*Metin Bloğu*
Serdar Korucu / CNN Türk

Fransa'nın başkenti Paris'te mizah dergisi Charlie Hebdo’nun merkezine düzenlenen silahlı saldırıda ölenler arasında Fransa'nın en önemli karikatüristlerinden olan Georges Wolinski de yer alıyor. Wolinski, 1993 yılında verdiği röportajda “Karikatürcü cani değil, gaddar olmalı” diyordu.

Sert eleştirileri nedeniyle Fransa’da da dönem dönem aşırı sağın tepkisini çeken Charlie Hebdo’nun çizerlerinden Wolinski, 1993 yılında karikatüristler Kemal Gökhan Gürses ve İsmail Gülgeç’e röportaj vermişti.

CNN Türk'ten Serdar Korucu'nun haberine göre, Körfez Savaşı'na karşı başından beri karşı olduğunu, Saddam’ı katil diktatör gibi göstermediği ve ABD’ye karşı çizdiği karikatürleri nedeniyle yadırgandığını söyleyen Wolinski o röportajda Fransa’daki aşırı sağın da kendisinden rahatsız olduğunu belirtiyor, Le Pen’in dava açtığını hatırlatıyordu.

Georges Wolinski, dinle ilgili eleştirel karikatürler içinse şöyle bir sınır belirliyordu: “Ben de dinsizim. Ama hakaret etmek yerine ilginç olmaya çalışırken doğru şeyler çizmeye ve söylemeye çalışıyorum. Gerçekleri söylemek için küfürbaz değil acımasız olmak gerek. Çok gaddar olmalı ama cani olmamalı.

*Görev Koşulları*
Wolinski haberini "CNN Türk'ten Serdar" sözlerinin geçtiği yerden başlayıp "ama cani olmamalı." sözlerinden sonra bitecek şekilde yeniden yazın. Bunu yaparken "acımasız" ifadesini "merhametsiz" ile değiştirin.

*Satırlar*
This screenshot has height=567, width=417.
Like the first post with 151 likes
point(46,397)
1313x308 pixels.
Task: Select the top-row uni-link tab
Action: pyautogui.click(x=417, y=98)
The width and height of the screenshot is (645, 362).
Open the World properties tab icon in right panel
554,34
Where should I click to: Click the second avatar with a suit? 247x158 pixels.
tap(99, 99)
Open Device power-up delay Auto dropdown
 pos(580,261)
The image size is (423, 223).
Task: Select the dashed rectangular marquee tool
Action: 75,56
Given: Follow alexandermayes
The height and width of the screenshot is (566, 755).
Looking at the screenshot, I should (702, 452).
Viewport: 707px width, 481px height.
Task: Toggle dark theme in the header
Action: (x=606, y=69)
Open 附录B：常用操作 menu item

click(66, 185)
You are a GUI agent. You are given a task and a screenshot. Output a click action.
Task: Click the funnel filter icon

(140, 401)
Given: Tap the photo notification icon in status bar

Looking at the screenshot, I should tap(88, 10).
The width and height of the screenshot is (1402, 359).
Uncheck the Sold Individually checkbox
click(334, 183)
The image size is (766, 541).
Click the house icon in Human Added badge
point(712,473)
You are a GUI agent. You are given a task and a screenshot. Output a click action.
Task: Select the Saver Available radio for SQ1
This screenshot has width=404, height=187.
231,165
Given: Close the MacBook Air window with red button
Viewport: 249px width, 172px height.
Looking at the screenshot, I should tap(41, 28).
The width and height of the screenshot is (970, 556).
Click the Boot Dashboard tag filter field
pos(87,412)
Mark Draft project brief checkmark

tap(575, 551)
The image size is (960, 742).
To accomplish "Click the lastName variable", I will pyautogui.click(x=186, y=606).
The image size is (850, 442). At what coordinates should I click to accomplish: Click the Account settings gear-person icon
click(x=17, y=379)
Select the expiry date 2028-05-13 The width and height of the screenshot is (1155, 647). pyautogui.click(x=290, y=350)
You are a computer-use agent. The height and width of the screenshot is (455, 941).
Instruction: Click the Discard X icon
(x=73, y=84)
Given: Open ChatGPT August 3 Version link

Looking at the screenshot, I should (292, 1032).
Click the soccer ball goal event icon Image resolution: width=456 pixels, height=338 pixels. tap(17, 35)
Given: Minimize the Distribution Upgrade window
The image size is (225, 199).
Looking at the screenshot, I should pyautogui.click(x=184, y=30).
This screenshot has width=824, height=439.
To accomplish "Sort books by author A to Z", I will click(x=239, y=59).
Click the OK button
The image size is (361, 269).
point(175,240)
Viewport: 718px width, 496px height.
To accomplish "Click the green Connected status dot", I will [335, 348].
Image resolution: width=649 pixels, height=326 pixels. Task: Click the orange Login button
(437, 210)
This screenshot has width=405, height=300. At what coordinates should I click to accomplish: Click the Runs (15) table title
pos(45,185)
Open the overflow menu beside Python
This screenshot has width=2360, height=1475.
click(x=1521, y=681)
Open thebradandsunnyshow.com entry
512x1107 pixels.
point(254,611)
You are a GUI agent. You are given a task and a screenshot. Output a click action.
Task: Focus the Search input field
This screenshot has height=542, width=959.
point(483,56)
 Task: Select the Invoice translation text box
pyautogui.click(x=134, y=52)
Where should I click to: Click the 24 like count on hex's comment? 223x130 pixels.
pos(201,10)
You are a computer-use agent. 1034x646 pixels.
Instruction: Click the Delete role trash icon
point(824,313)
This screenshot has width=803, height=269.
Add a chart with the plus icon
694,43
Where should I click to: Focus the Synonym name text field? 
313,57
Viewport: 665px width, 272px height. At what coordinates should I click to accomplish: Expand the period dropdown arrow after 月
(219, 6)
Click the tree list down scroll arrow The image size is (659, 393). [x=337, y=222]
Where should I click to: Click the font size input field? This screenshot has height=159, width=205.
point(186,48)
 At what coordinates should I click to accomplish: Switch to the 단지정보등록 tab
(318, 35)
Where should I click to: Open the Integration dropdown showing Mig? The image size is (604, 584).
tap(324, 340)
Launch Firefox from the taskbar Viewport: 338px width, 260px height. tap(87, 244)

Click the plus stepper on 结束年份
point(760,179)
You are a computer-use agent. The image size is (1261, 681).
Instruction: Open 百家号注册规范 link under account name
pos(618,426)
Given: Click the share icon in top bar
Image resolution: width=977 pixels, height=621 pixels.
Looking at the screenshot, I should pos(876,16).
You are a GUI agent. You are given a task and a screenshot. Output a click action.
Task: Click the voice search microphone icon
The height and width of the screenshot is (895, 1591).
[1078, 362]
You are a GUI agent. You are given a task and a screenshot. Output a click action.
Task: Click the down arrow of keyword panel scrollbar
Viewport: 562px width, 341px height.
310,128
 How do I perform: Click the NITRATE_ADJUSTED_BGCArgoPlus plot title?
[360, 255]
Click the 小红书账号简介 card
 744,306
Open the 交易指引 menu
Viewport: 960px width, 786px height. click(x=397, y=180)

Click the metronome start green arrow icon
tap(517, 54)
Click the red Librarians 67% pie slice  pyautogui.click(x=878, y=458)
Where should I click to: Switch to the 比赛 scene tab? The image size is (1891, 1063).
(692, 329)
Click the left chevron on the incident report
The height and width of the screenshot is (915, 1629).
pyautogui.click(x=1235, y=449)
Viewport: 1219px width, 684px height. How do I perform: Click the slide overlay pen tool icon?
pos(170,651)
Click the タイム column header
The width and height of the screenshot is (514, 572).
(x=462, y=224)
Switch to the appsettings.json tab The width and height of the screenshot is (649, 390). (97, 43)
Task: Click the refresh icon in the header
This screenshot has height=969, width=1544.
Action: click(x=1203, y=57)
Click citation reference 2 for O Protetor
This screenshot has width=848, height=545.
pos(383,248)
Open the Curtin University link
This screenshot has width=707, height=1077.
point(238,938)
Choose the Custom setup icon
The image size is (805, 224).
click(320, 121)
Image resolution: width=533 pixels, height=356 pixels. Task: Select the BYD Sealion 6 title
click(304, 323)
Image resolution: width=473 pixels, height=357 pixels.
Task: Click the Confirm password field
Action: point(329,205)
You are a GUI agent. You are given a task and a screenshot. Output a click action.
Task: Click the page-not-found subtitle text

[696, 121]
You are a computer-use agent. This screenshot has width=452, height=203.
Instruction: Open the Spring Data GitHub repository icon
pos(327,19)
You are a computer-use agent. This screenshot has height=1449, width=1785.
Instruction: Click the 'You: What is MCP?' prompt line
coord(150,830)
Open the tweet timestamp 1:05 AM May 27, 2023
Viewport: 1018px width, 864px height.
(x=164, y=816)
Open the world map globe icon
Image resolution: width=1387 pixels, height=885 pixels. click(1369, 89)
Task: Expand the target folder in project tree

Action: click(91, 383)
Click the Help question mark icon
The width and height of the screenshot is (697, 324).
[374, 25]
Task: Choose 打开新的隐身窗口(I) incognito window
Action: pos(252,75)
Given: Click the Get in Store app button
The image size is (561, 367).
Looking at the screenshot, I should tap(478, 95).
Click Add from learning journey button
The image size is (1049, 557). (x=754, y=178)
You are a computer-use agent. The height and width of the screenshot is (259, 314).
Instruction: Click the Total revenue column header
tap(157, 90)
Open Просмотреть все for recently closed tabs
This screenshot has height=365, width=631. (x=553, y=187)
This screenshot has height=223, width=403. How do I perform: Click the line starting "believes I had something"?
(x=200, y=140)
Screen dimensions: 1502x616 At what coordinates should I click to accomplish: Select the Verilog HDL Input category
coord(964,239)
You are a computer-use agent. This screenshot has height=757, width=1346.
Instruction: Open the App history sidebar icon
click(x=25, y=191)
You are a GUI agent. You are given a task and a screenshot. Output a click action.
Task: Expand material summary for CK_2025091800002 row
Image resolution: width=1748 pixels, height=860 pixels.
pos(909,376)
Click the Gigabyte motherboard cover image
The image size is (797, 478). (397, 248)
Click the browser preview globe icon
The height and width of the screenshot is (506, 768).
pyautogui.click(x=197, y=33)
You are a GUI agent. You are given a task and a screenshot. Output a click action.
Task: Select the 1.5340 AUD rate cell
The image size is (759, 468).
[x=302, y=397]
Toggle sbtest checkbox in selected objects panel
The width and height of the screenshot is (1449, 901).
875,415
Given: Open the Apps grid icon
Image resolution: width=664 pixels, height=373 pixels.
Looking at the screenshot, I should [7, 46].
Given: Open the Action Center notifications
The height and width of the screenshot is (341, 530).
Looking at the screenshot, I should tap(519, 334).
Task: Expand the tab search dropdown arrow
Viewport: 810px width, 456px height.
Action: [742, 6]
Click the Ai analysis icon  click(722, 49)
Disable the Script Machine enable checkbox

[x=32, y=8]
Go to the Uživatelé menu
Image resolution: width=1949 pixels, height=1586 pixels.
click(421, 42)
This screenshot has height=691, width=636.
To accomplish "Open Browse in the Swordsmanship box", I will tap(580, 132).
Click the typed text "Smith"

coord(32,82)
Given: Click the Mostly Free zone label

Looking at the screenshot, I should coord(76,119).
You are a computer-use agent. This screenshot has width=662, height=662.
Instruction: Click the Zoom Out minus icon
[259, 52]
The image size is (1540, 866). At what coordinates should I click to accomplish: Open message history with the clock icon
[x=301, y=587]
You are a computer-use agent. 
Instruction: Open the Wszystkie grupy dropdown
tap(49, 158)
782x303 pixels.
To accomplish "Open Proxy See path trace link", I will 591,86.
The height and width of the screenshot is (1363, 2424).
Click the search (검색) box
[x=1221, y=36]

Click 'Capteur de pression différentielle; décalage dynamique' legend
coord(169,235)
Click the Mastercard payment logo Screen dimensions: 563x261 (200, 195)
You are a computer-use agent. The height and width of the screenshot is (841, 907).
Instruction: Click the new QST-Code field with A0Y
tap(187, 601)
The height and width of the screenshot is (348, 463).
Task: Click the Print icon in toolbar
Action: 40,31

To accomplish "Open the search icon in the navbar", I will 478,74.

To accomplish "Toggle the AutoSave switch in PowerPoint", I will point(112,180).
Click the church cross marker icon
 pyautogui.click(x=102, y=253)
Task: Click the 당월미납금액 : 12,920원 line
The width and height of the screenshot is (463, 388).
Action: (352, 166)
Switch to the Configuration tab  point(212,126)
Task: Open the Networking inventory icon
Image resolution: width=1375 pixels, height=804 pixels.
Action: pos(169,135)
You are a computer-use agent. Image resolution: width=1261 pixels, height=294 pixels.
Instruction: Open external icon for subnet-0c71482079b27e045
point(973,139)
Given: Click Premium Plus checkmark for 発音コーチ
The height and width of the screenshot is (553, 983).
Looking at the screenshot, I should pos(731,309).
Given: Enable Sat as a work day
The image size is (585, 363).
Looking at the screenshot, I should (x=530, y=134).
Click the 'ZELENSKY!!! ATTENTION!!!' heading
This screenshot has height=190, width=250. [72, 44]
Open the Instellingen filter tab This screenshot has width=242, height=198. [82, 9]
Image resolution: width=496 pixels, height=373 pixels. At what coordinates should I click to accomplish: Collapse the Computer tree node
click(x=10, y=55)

*Alıştırma Çıktısı*
CNN Türk'ten Serdar Korucu'nun haberine göre, Körfez Savaşı'na karşı başından beri karşı olduğunu, Saddam’ı katil diktatör gibi göstermediği ve ABD’ye karşı çizdiği karikatürleri nedeniyle yadırgandığını söyleyen Wolinski o röportajda Fransa’daki aşırı sağın da kendisinden rahatsız olduğunu belirtiyor, Le Pen’in dava açtığını hatırlatıyordu.

Georges Wolinski, dinle ilgili eleştirel karikatürler içinse şöyle bir sınır belirliyordu: “Ben de dinsizim. Ama hakaret etmek yerine ilginç olmaya çalışırken doğru şeyler çizmeye ve söylemeye çalışıyorum. Gerçekleri söylemek için küfürbaz değil merhametsiz olmak gerek. Çok gaddar olmalı ama cani olmamalı.